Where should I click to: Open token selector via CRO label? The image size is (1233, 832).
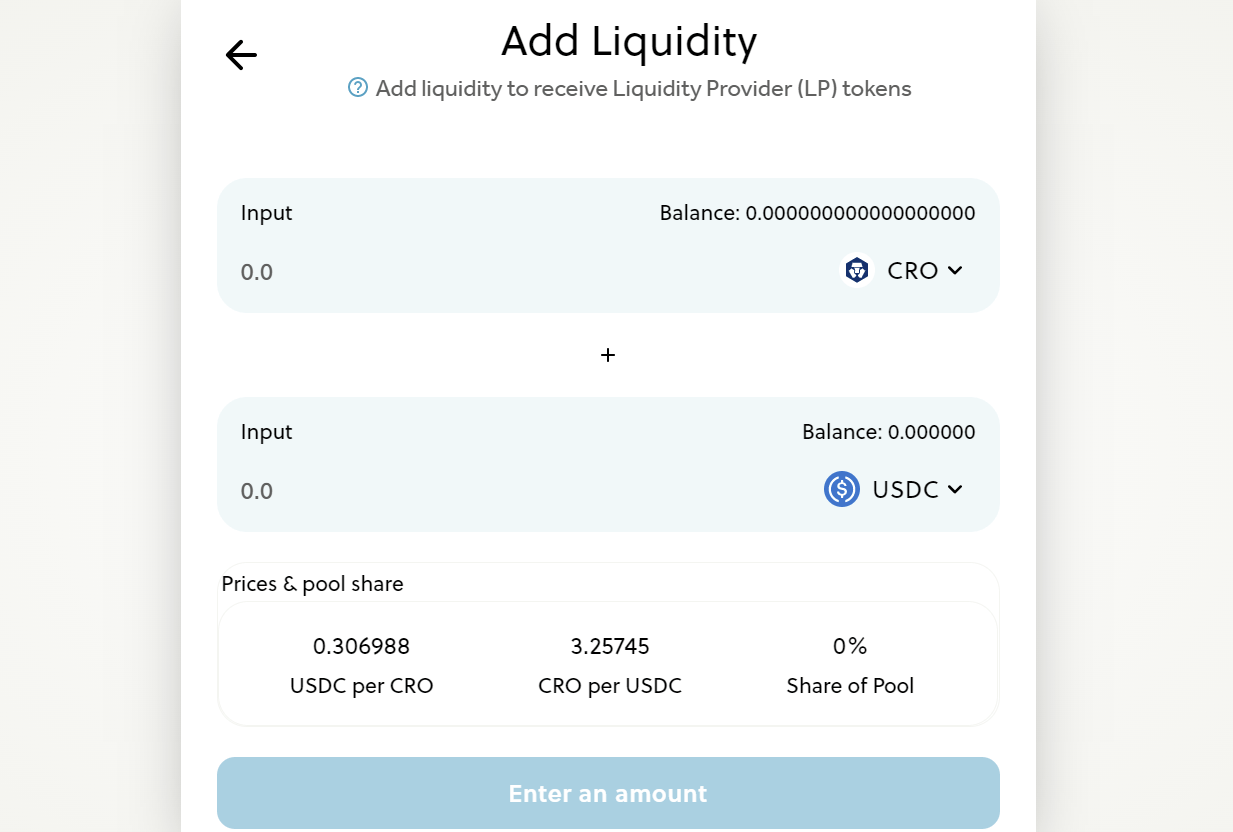(912, 271)
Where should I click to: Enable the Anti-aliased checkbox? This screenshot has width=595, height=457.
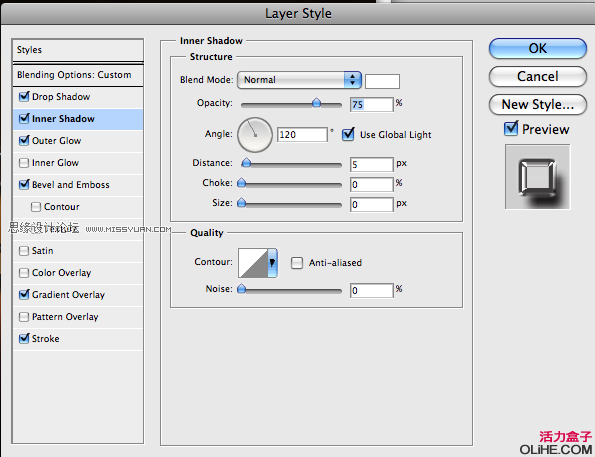coord(297,263)
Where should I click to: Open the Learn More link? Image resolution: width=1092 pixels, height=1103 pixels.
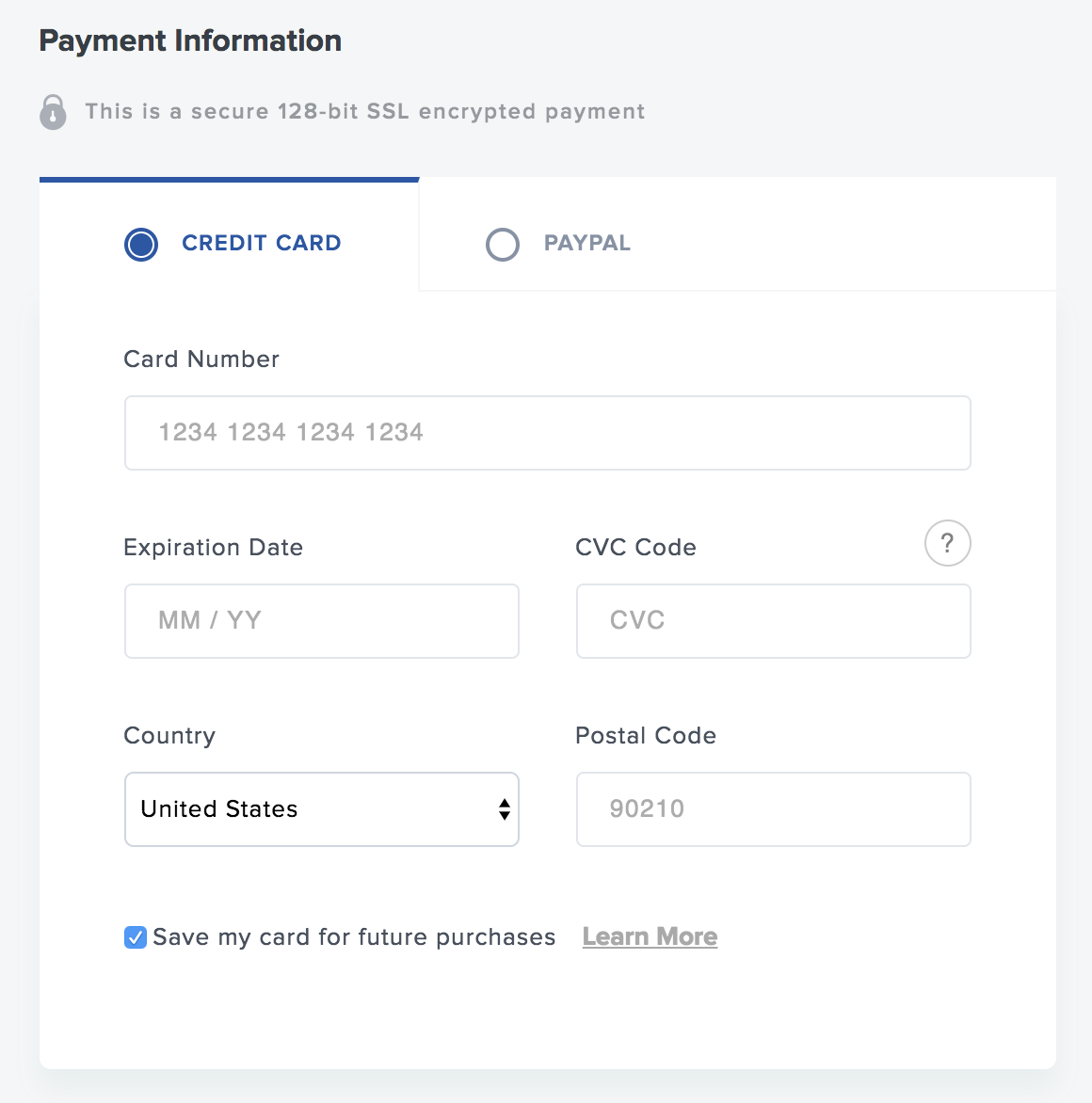pyautogui.click(x=650, y=936)
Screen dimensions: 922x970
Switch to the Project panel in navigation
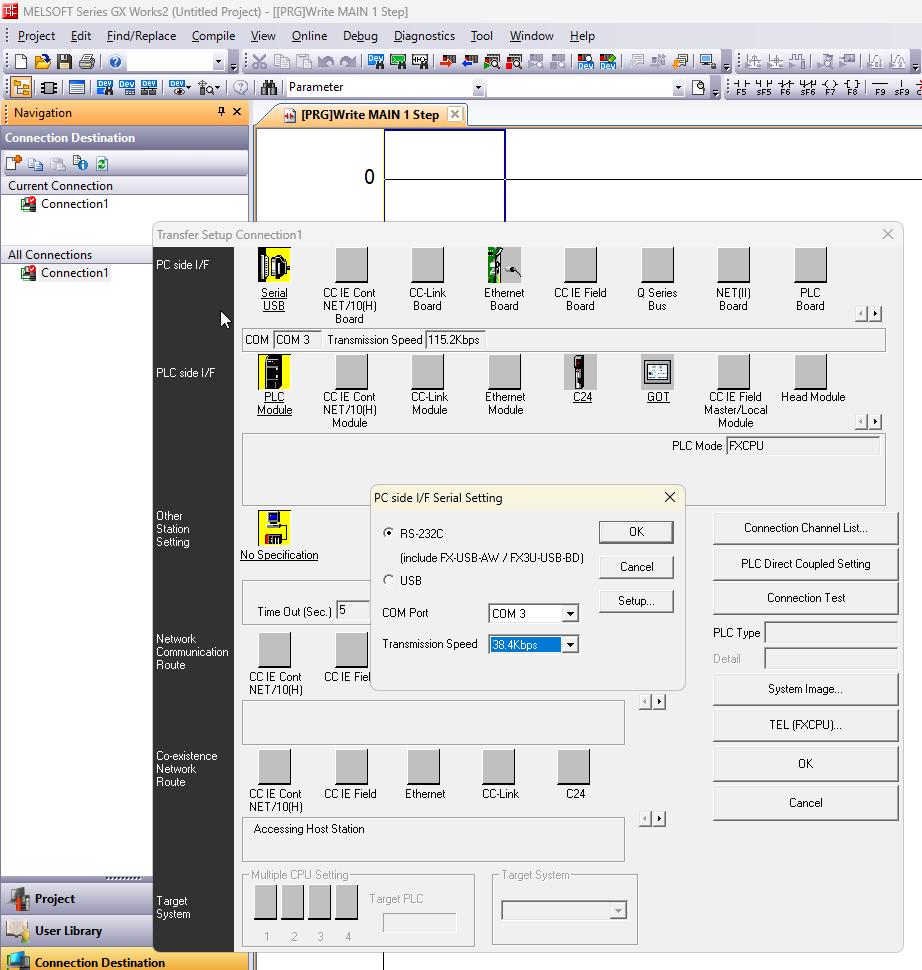pos(55,899)
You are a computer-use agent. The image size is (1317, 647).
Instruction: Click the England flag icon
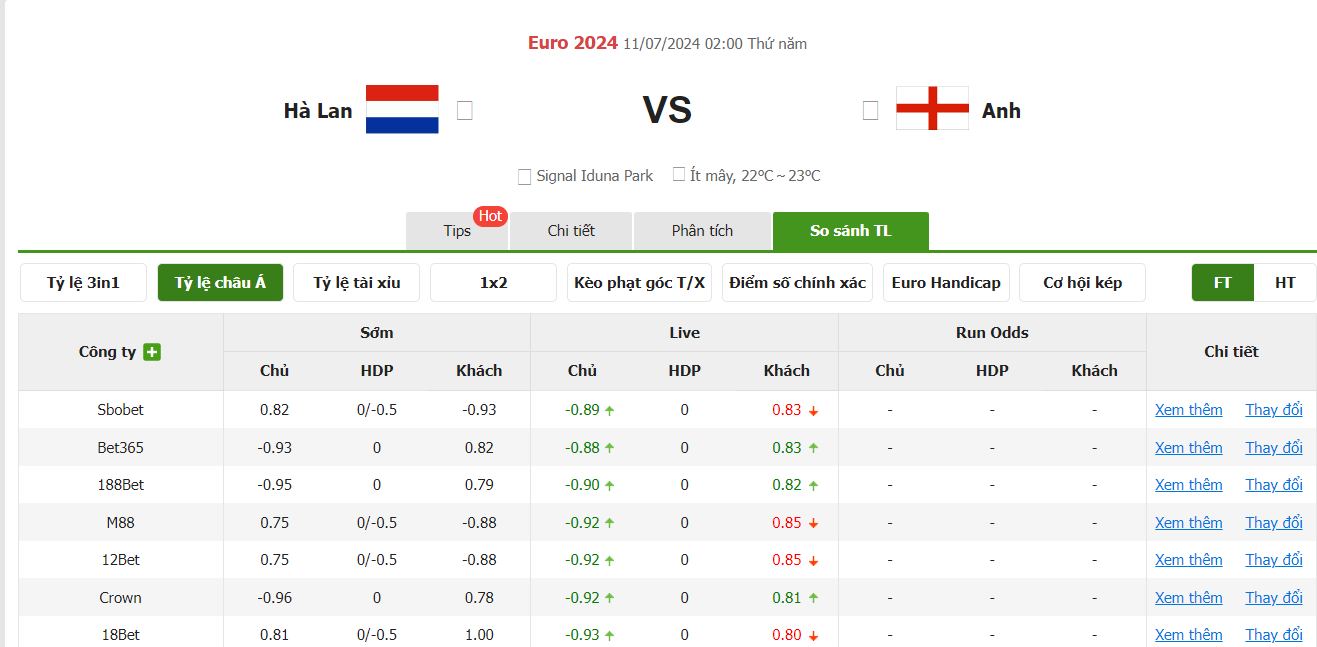point(932,109)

========================

The lines wanted are those from the one with "Where should I click to: Open the" to the end of the entries above, repeated exactly, both ends included. Leave out the pictures.

Where should I click to: Open the Learn More link? Image resolution: width=1092 pixels, height=1103 pixels.
pyautogui.click(x=650, y=936)
Screen dimensions: 922x970
Switch to the Project panel in navigation
pos(55,899)
You are a computer-use agent. The image size is (1317, 647).
Instruction: Click the England flag icon
point(932,109)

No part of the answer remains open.